Mallet's Determination of the Epicentre.—Within the third isoseismal line Mallet made altogether 177 measurements of the direction of the wave-path at 78 places. These are plotted on his great map of the earthquake; but, owing to the small scale of Fig. 9, it is only possible to represent, by means of short lines, the mean or most trustworthy direction at each place.[14] Producing these directions backwards, he found that those at sixteen places passed within five hundred yards of a point which is practically coincident with the village of Caggiano; those at sixteen other places passed within one geographical mile (1.153 statute miles) of this point; the directions at sixteen more places within two and a half geographical miles; while those at twelve places passed through points not more than five geographical miles from Caggiano.

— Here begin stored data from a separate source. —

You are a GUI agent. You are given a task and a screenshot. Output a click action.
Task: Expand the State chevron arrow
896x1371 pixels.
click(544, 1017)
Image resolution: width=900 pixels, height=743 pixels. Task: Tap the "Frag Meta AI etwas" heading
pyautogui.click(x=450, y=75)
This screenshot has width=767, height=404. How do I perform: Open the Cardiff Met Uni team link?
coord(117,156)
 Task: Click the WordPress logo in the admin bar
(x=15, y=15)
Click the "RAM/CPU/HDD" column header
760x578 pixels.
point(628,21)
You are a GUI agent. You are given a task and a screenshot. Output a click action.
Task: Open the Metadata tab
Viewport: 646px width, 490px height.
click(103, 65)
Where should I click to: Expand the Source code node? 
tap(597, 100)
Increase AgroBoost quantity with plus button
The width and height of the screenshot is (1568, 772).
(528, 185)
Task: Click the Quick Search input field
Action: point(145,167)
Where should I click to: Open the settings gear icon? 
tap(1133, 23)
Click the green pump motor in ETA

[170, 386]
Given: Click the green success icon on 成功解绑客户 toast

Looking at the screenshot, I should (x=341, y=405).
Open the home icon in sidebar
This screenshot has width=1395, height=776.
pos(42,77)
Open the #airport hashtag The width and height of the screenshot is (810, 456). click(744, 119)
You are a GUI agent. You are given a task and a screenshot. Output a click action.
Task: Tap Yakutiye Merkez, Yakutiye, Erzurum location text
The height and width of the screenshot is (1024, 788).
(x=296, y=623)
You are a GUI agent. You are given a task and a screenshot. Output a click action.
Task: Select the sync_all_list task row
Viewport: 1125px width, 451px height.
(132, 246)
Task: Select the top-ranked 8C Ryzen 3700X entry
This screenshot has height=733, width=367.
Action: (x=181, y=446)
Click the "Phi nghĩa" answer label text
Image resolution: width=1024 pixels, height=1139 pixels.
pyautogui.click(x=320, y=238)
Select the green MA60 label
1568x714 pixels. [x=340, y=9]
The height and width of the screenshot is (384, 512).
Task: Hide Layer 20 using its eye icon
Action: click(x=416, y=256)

As the direction of the shock at places near the epicentre must have been influenced by the mere size of the focus, this approximate coincidence is certainly remarkable, and there can be little doubt, I think, that the epicentre, or, at any rate, an epicentre must have been situated not far from the position assigned to it by Mallet's laborious observations.

Existence of Two Epicentres.—It is difficult, however, to realise that the impulse at the focus corresponding to Mallet's epicentre was the origin of all the destruction of life and property that occurred. The position of the epicentre close to the north-west boundary of the meizoseismal area, the extraordinary extension of that area towards the south-east, and especially the great loss of life at Montemurro and the adjoining towns, can hardly be accounted for in this manner. Mallet himself recognised that these facts required explanation, and he suggested that the situation and character of the towns were in part responsible for their ruin, and the physical structure of the country for the course of the isoseismal lines. But the comparative escape of places much nearer Caggiano, and the wide extent of the meizoseismal area, embracing many towns and villages of varied character and site and many different surface-features, point unmistakably to a different explanation.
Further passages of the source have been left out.